Lucas DeBenedet had a number of opportunities to pursue his hockey career at the Junior ‘A’ level.
But for a couple of reasons, the former International Falls Bronco chose to play close to home—and will be suiting up for the SIJHL’s Fort Frances Lakers for the 2013-14 campaign.
“I’ll be able to play with [former Bronco teammate] Mason Meyer again, who is someone that I had a lot of fun playing with in high school,” DeBenedet noted.
“Plus, I’ll be able to stay with my parents as I go to college in the Falls, which will be nice, as well,” he added.
After three years with the Broncos, the 18-year-old centre, who stands 5’8” and weighs 165 pounds, was the first off-season signing by the Lakers.
In his senior season, DeBenedet was one of the main offensive catalysts on the squad, notching 56 points in 25 games.
“My three years with the Broncos were a lot of fun,” he enthused.
“I became better friends with my teammates on the team, and I was able to play against a lot of good teams who have players that will be in the pros in a few years.
“My overall play improved a lot as well during those three years,” DeBenedet added. “But I felt that my stick-handling and my speed are what improved the most.”
It was during his junior season with the Broncos that DeBenedet first started playing on a regular basis with his friend, Meyer, who moved up to the Lakers last winter and was the team’s rookie-of-the-year.
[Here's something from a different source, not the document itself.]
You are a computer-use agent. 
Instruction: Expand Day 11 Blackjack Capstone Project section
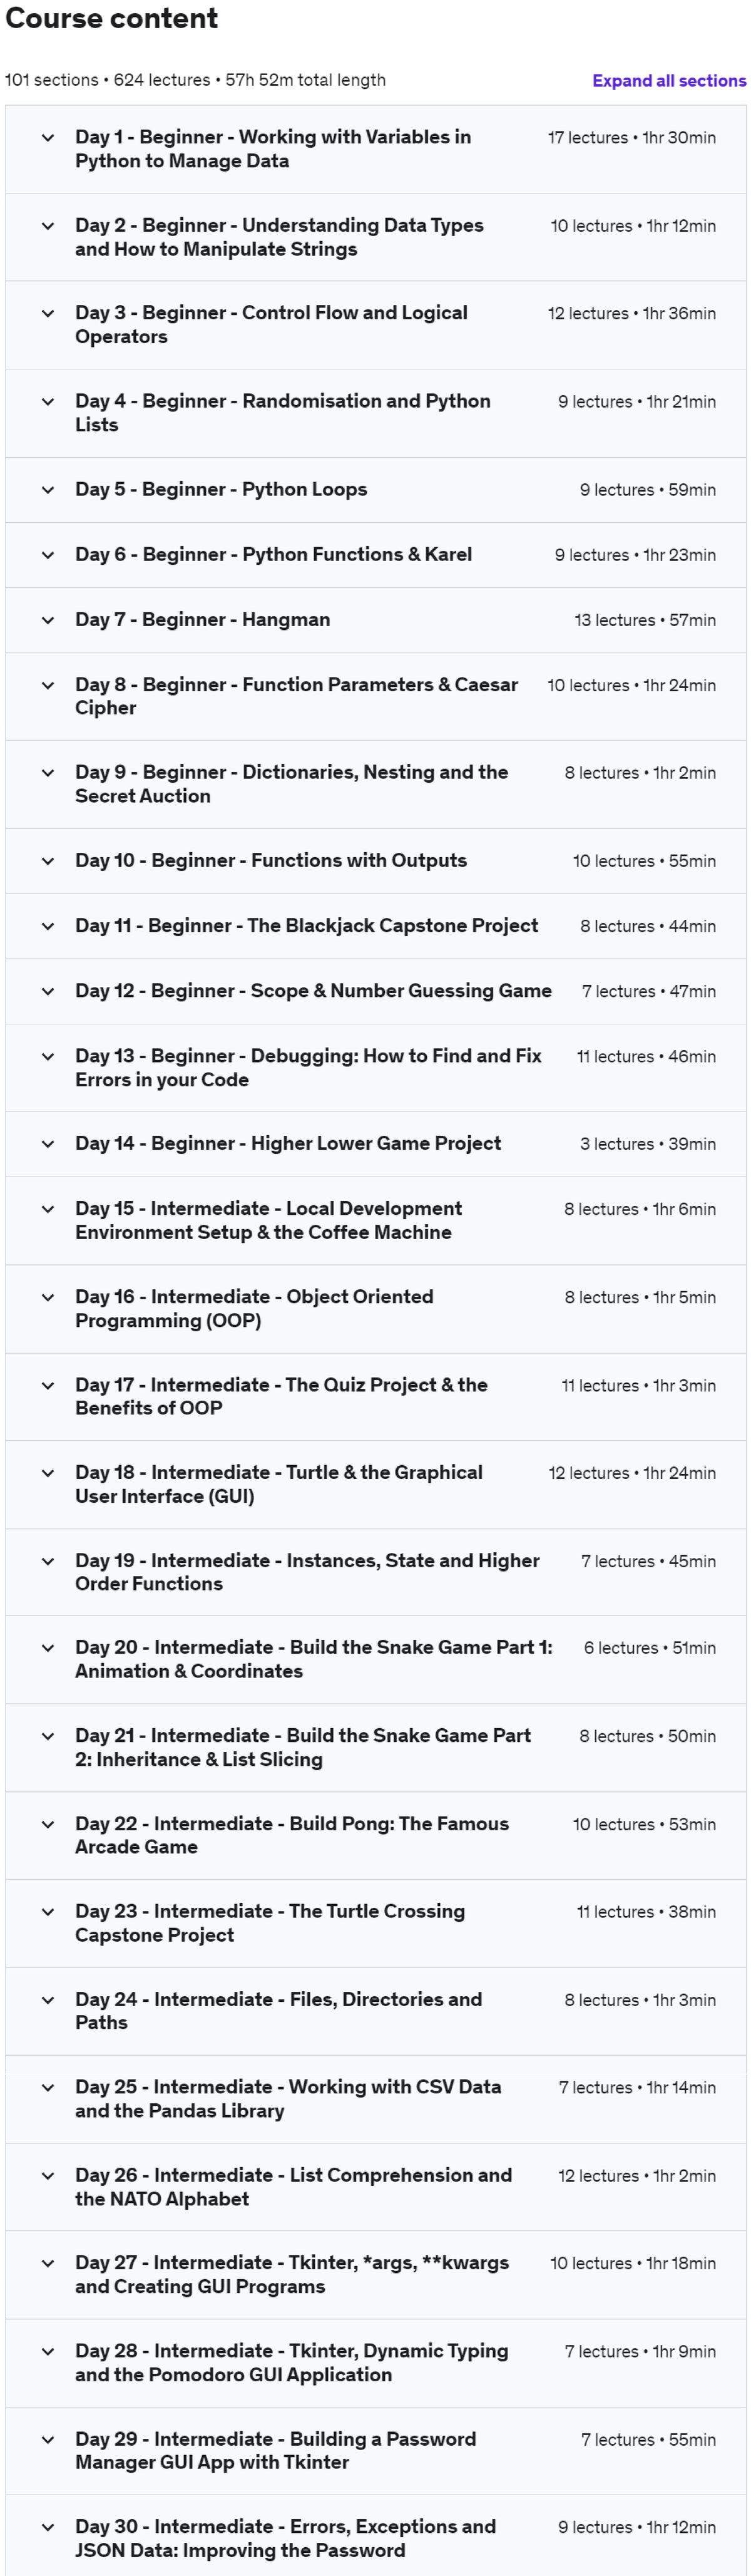point(307,926)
“We actually played together for the first time in my sophomore season, and then that carried over into my junior year when he was a senior,” DeBenedet recalled.
“We just seem to have a very good connection out on the ice, and we just seem to know where the other guy is going to be,” he noted.
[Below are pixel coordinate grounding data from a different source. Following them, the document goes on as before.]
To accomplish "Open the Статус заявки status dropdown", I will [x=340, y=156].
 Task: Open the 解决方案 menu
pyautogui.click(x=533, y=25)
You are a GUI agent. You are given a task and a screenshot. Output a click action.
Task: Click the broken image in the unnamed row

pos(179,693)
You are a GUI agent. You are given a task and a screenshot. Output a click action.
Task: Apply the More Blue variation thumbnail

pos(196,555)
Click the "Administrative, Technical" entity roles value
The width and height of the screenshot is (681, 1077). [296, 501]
“It all works out nicely it seems.”
The International Falls’ pipeline is one the Lakers’ staff has tapped into for the past few seasons, with Jace Baldwin, Jordan Christianson, and Alex Bruess among the former Broncos who have crossed the international bridge to play here.
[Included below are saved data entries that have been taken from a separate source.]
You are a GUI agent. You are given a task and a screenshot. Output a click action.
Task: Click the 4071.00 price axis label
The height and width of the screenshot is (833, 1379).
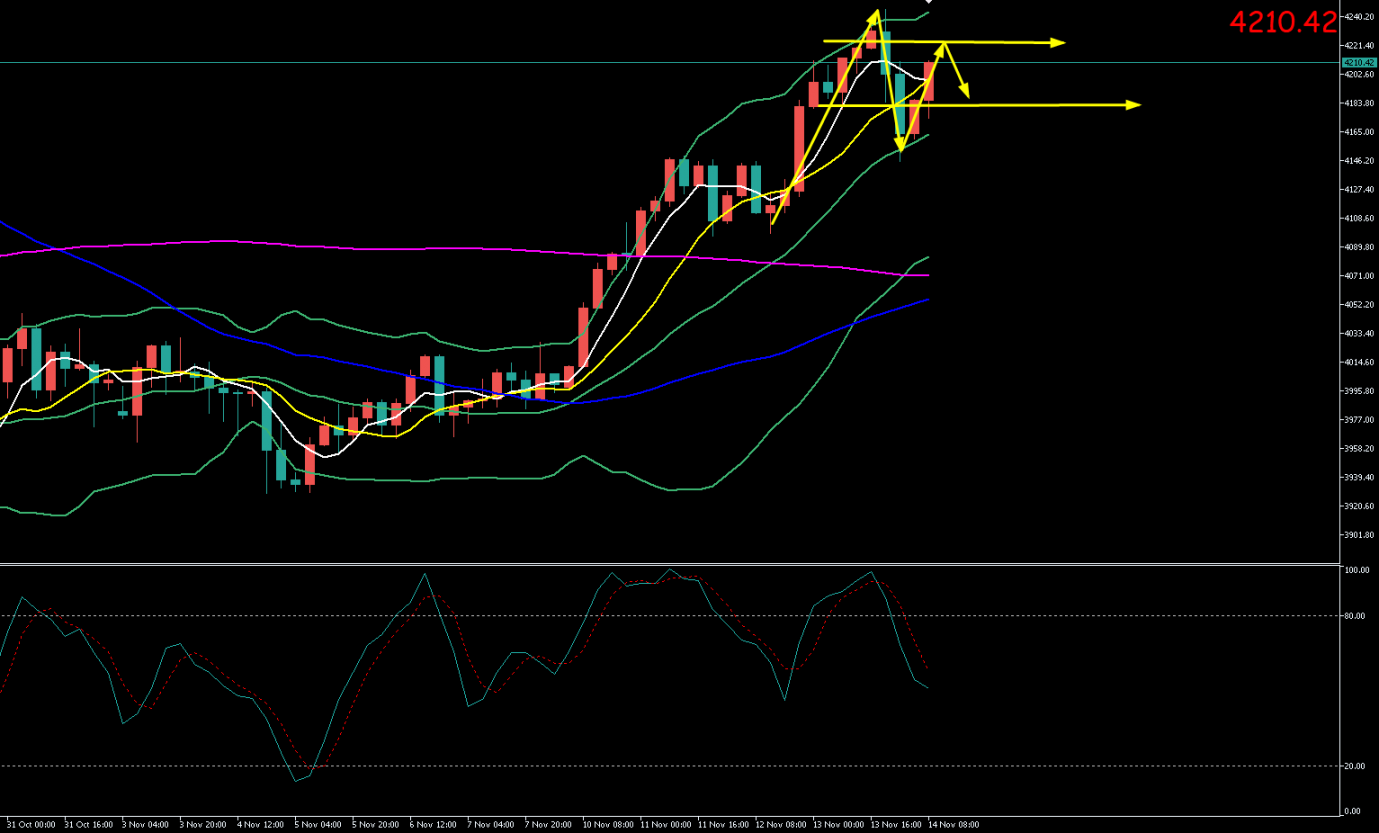tap(1359, 276)
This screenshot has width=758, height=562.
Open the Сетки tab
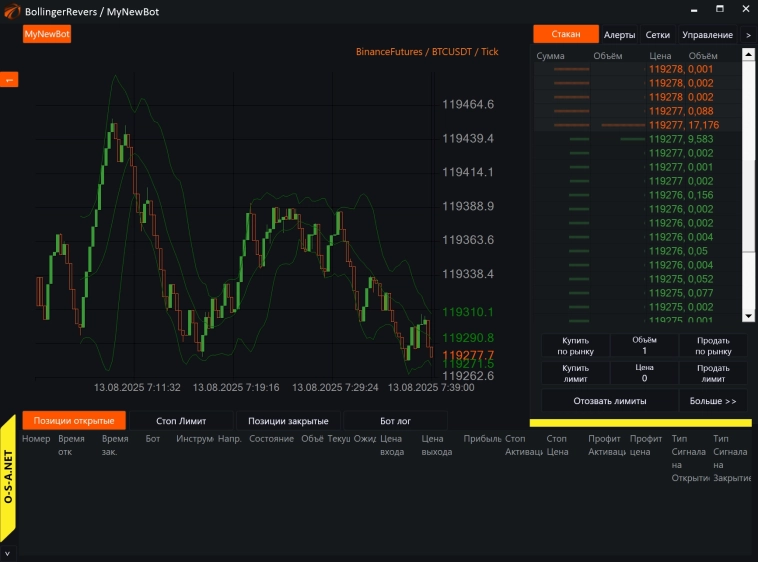[x=657, y=35]
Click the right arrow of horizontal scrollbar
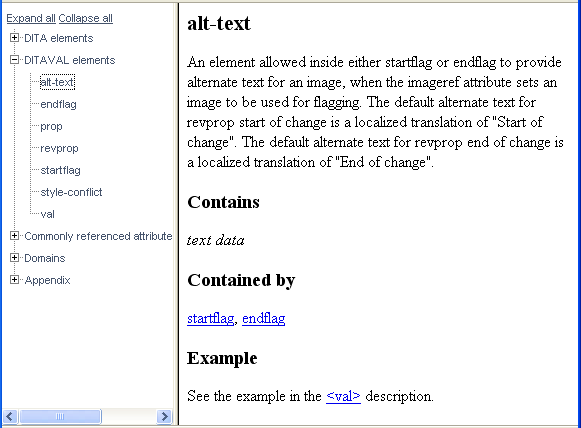The height and width of the screenshot is (428, 581). [x=164, y=417]
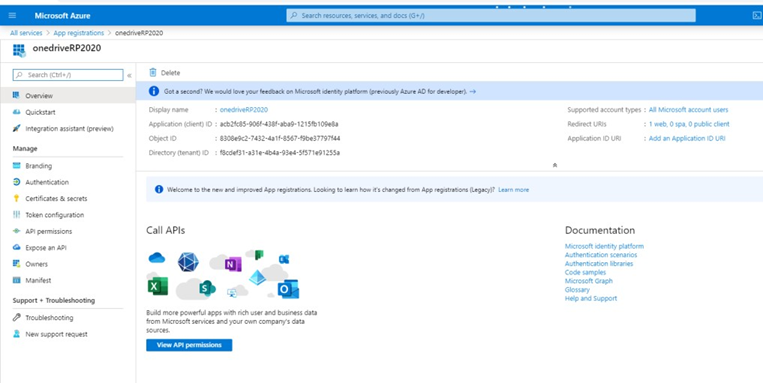Follow the feedback banner arrow link
Image resolution: width=763 pixels, height=383 pixels.
point(472,91)
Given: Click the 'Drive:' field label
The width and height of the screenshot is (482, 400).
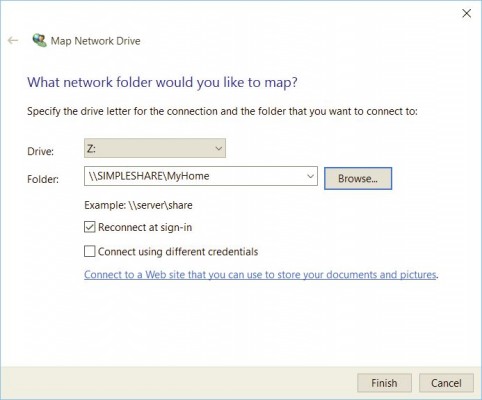Looking at the screenshot, I should (x=40, y=151).
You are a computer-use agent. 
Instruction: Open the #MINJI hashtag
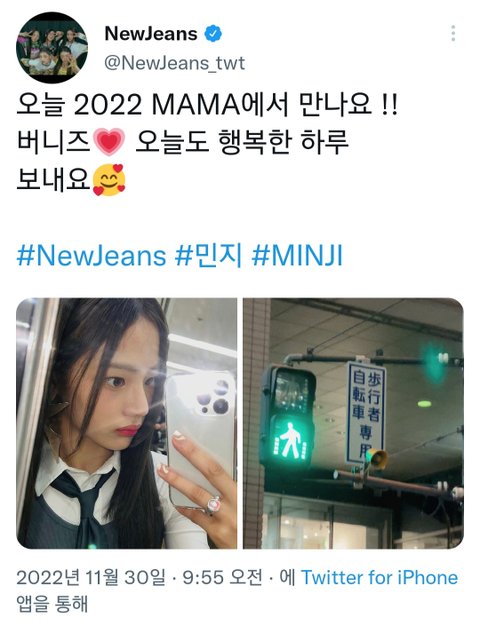297,256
“I realize that we are two different countries and towns, but we consider the Falls’ players to be home-grown and local guys,” said Lakers’ head coach and general manager Wayne Strachan.
“We have had some great success in landing some of their top players, ” he noted. “And I think as time has gone on, the players there have seen that we are a good organization and they want to play here now.
“To get Lucas is big for us as he had several other offers, and we think that he will be a big part of our team once he adjusts to the quicker junior style,” Strachan added.
DeBenedet, who describes himself as a crafty small forward who likes to make plays, got his first taste of Junior ‘A’ action last month at the new Couchiching arena when he took part in the Lakers’ prospect camp.
“I was only able to play on Friday night and Sunday morning because of work commitments in the Falls, but it was a lot of fun to get out there,” he remarked.
“The new rink that they have in Couchiching is very nice, but I can’t wait to be playing at the Ice For Kids Arena to start off the new season,” he enthused.
With the way he uses his speed and stick-handling to move around defenders, fans might think they’re seeing a clone of former Lakers’ forward Jordan Christianson when they watch DeBenedet out on the ice, which is something Strachan noticed, too.
“He has quick mobility to beat the other players out on ice, which is just like what Jordan would do,” he lauded.
“He reads the ice very well and while he’s a bit of a play-maker, he can also put the puck into the net on a regular basis.
“We need to work with him on the defensive side of things,” Strachan admitted. “But those are things that we can work on with him once we get into our systems.”
As he prepares for the Lakers’ training camp later this month, DeBenedet has a few short- and long-term goals he wants to achieve during his first season in the SIJHL.
“I know that I will have to be stronger on the puck as I can’t try to stick handle through five guys,” he stressed.
“From a team perspective, I just want to connect with the guys and have a good season, and I want to be a player that can help the team out into a getting a championship,” he added.
“And in the long-term, I just want to play well in the junior level and then go on to play in college some day.”